** RECORDED INFORMATION follows **

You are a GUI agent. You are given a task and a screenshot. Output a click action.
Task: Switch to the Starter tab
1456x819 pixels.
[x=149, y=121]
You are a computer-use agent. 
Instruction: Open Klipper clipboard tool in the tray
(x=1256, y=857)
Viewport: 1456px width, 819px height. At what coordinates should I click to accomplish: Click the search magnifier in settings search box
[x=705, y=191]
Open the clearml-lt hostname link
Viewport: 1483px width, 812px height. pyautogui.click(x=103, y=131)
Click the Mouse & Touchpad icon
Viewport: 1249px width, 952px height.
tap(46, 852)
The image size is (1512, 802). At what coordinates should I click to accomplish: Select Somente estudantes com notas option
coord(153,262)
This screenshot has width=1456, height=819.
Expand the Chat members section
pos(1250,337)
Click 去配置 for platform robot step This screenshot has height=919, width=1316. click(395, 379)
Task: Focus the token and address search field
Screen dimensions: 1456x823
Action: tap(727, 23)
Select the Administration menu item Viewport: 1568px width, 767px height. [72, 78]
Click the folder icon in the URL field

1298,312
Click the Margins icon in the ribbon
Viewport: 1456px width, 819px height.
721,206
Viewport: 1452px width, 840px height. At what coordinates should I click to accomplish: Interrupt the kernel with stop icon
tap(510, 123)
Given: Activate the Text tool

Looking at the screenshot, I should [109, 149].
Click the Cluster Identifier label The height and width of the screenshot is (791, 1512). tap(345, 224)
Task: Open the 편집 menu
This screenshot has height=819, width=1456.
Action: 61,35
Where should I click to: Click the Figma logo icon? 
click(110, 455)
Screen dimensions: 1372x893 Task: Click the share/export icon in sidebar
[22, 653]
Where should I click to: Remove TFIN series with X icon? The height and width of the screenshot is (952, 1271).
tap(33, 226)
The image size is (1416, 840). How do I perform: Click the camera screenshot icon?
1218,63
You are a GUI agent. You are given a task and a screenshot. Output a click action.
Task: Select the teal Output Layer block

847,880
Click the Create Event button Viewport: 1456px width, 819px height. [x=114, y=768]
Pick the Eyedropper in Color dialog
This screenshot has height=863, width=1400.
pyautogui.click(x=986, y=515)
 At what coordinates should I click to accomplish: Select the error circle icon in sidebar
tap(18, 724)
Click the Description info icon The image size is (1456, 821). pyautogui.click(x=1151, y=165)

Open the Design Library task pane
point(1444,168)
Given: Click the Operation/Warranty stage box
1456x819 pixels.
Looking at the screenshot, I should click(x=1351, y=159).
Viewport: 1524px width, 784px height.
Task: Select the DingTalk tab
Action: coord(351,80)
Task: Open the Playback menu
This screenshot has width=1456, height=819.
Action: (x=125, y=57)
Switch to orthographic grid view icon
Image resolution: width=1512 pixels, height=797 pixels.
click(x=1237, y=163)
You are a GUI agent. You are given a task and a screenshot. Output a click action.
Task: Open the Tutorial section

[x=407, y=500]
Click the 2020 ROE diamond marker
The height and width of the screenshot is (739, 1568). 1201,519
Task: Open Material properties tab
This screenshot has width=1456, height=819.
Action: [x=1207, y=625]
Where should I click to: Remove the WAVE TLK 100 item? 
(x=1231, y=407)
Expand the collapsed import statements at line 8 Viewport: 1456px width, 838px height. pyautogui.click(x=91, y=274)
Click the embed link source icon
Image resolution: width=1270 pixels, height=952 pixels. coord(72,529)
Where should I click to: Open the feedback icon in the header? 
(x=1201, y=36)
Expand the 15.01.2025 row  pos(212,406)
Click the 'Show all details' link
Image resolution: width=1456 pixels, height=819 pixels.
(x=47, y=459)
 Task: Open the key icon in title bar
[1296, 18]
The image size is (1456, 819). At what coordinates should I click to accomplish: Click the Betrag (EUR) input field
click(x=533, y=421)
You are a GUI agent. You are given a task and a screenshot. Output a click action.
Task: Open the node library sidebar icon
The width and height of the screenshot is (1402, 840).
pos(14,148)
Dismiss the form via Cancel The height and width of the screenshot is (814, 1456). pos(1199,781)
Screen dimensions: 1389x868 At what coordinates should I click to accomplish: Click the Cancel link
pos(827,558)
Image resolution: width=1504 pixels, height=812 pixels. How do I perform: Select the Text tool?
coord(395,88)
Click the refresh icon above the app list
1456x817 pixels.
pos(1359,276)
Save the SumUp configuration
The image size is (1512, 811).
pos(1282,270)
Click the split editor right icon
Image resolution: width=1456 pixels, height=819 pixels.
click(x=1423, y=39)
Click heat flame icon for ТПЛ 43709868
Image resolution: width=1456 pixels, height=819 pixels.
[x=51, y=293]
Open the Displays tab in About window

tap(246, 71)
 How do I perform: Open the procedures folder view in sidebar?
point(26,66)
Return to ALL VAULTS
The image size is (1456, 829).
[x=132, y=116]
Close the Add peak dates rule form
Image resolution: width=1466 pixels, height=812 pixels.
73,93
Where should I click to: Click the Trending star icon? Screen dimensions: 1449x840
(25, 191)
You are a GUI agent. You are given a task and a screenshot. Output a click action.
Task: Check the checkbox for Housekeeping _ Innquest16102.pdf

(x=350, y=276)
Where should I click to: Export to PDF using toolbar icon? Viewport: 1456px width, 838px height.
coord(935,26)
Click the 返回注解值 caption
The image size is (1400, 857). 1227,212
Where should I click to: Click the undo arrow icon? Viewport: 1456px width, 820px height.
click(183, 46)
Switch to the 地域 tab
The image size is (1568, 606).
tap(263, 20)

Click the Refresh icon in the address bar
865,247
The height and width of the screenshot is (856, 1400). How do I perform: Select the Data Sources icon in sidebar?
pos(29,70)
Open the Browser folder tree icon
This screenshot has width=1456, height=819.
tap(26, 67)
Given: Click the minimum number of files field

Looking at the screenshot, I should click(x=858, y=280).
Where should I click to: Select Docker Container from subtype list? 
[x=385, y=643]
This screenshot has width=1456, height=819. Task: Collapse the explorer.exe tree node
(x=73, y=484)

** End of RECORDED INFORMATION **

_DIRECTIONS FOR THIS TASK_. Would you filter the records and copy each line that contains the word "Switch"?

_EXERCISE SOLUTION_.
Task: Switch to the Starter tab
Switch to orthographic grid view icon
Switch to the 地域 tab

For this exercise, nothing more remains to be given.